Given passage
>>
Raj Hazarika, who runs many sports academies in the National Capital Region, and has submitted a petition to the Union Sports Minister to support such institutes in this moment of crisis, brings to the fore the plight of many sports professionals.
Broken our backs
“The situation has broken our backs,” says Hazarika. “We have zero income. Several families depend on us. We have opened our centres with government permission, and follow all hygiene norms. Yet, there is no inflow. Due to the rising number of cases, people are afraid to step out. Therefore income is almost nil.”
Hazarika feels schemes like collateral-free loans can help sports professionals tide over the tough phase and stick to their chosen sports careers. “Some of the coaches who went back home have refused to return to work in the field of sports. E. Satyaraj, a reputed tennis coach from Chennai, is now running a South Indian food cart in Kanpur,” says Hazarika.
Aman Dev, a tennis coach from Kolkata, works in a grocery shop while Nazim Ul Islam, a tennis coach from Delhi, has fallen back on his polytechnic qualification to become a refrigerator and air-conditioning mechanic.
The list gets longer.
“K. Ramandeep, a former junior India player and a full-time coach with FC Barcelona Football School in India, has gone back to farming in Jalandhar. Siddharth Dalal, who was head coach of the Junior NBA India team two years ago, is supplying biscuits to grocery shops,” says Hazarika.
Another qualified basketball coach from Rajasthan, Vikram Singh, drives a ‘tuk-tuk’ in his hometown. The pulse of Indian sports is feeble; give it the required life support, pleads Hazarika.
<<
Instructions
(1) Using the passage on struggling sports coaches, answer these questions:
(a) In which city is E. Satyaraj now running a South Indian food cart?
(b) What did Nazim Ul Islam fall back on to become a refrigerator and air-conditioning mechanic?
(c) What does Vikram Singh drive in his hometown?
(2) Copy word for word the stretch of the passage on struggling sports coaches from "Aman Dev, a" through "and air-conditioning mechanic.".

Recorded data
>>
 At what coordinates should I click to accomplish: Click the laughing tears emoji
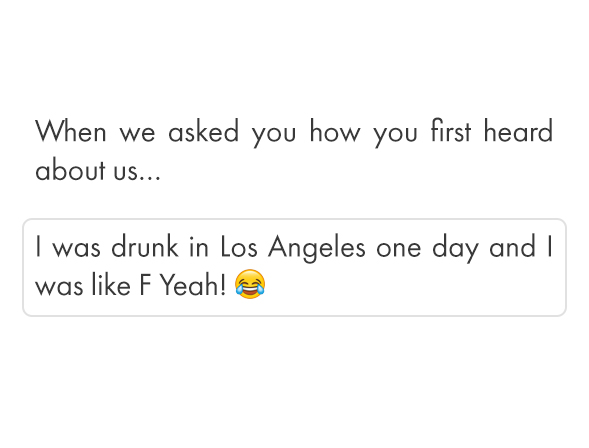pyautogui.click(x=250, y=284)
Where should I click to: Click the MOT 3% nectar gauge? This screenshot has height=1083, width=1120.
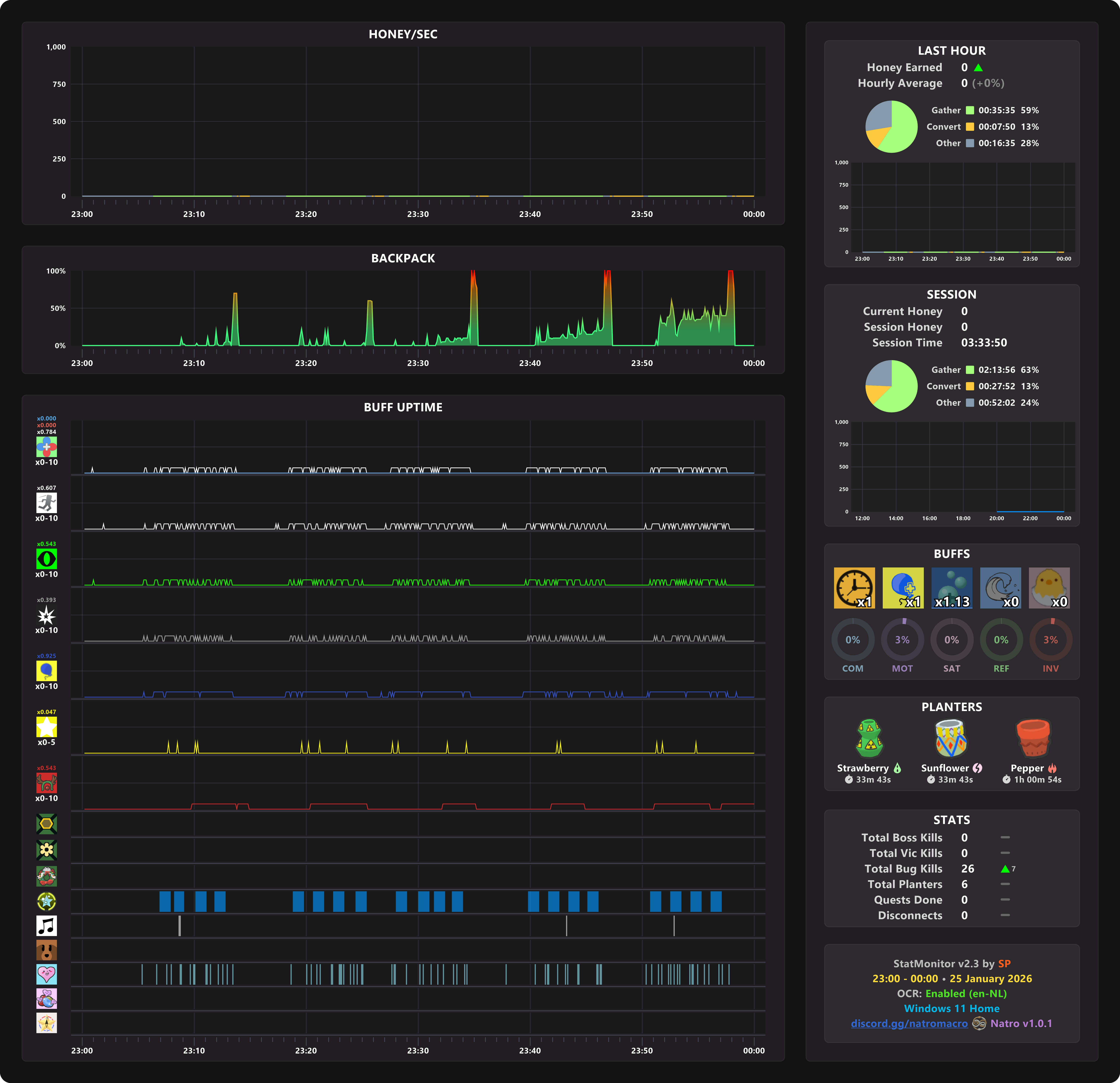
<<
Expected responses
(1)
(a) Kanpur
(b) His polytechnic qualification
(c) A 'tuk-tuk'

(2)
Aman Dev, a tennis coach from Kolkata, works in a grocery shop while Nazim Ul Islam, a tennis coach from Delhi, has fallen back on his polytechnic qualification to become a refrigerator and air-conditioning mechanic.